The people were no better: a superficial religiosity masquerading as the real thing. Within a generation of Jesus’ ministry, that seemingly indestructible temple was nothing but rubble. Tell your listeners about the massive Herodian stones in this wonder of the ancient world. Help them imagine the sights, sounds and smells of the moment. I once set up a bunch of little tables with coins on them and proceeded to turn them over as my sermon began. I’m not sure anybody heard anything after that, but you never know…
 
Jesus was not the first to denounce the showy façade of a faked religiosity among God's people. Through the centuries, Jeremiah, Isaiah, Micah, and John the Baptist had spoken God's words of warning to people whose spiritual lives were nothing more than going through the motions, assuming God would bless and protect them even though their lives did not exhibit the deep commitment God desired. God's prophets who spoke this way were not honored, but were mocked, arrested, imprisoned, and even executed. Jesus was courting disaster.
 
If we ask, Why did Jesus die? many might answer, For our sins. But then ask, Why did they kill him? Look no further than this moment: Jesus shut down operations in the temple and forecast its destruction. No wonder the authorities wanted to kill Jesus! In a way, Jesus would himself become a kind of substitute temple. The temple was the place, the focal point of humanity's access to God. Jesus, like the temple itself, was destroyed, killed; his death, and then his resurrection on Easter Sunday, became our access to God.
 
Here’s a preaching point, beyond the wonder of Jesus. Jean Vanier points out the people then as always made an idol of money — which is at the heart of so many injustices. Everything gets commercialized, even church. James K.A. Smith has quite shrewdly described the modern liturgy of the mall, with its entrances and cues and communions. Jesus wants all places to be holy, and we’d best start with the holy place.

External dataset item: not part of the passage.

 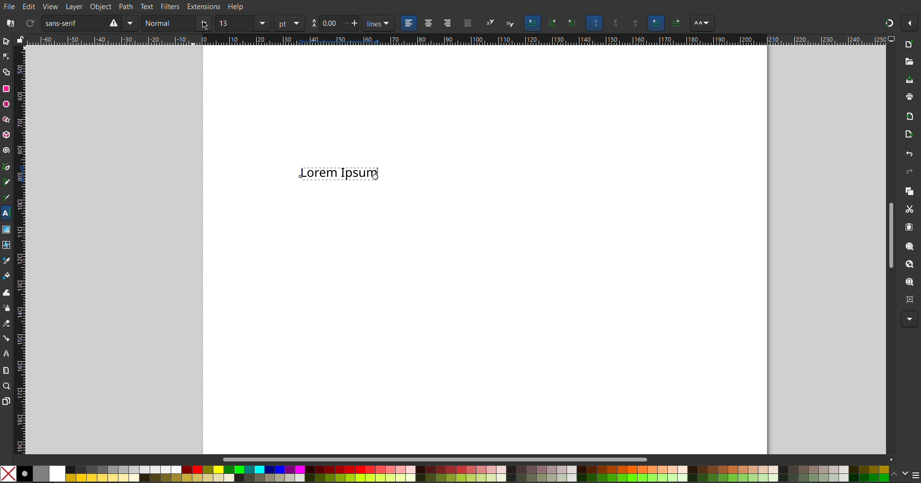 I want to click on Eraser Tool, so click(x=7, y=323).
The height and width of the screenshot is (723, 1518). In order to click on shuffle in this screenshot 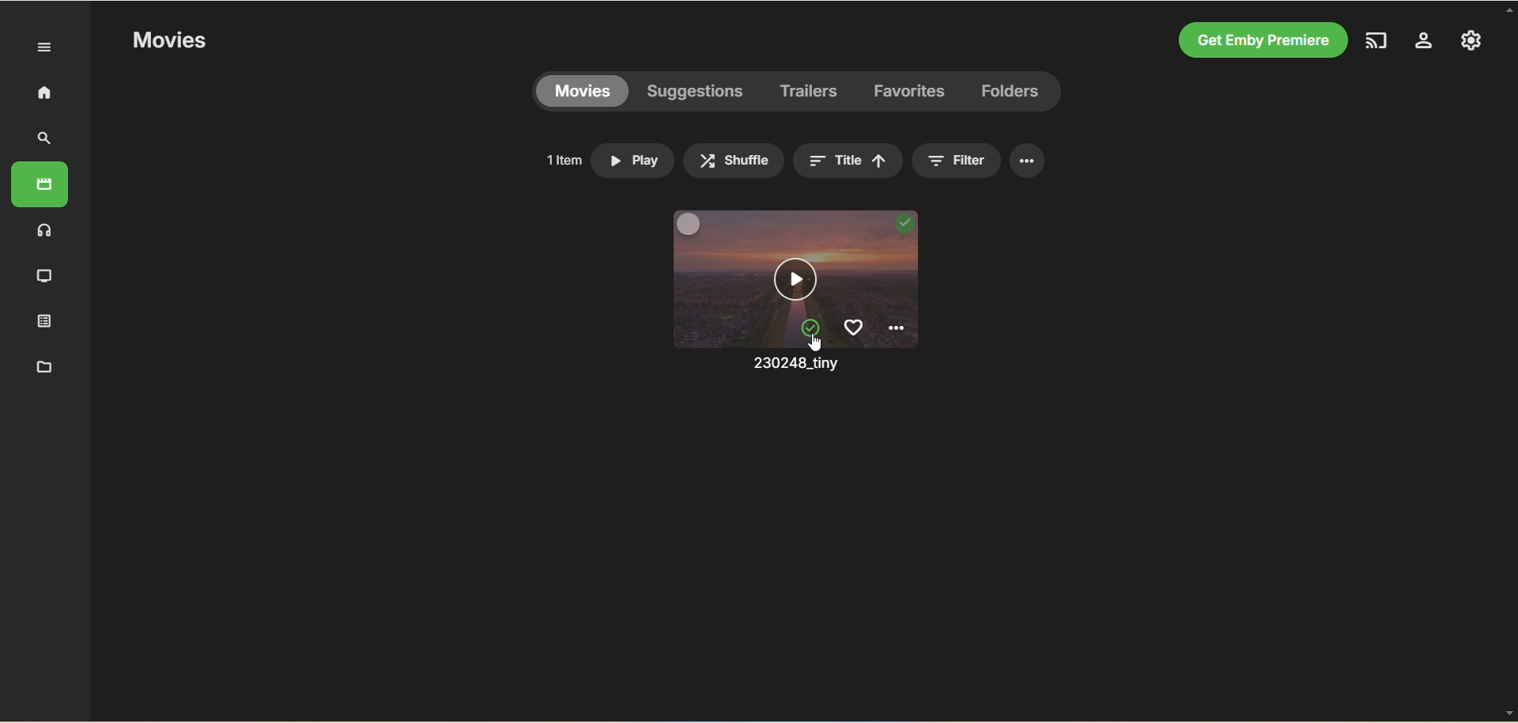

Jesus wants all bodies to be holy; as Vanier suggests, Jesus, by purging the temple, “is also crying out against the desecration of the temple of our own bodies.”
 
Fred Craddock has helped us discern the connection to the wedding at Cana. Both are on the “third day,” and both are polemic against religion centered on ceremony. But the difference: “In Galilee is the wedding; in Judea is the funeral.”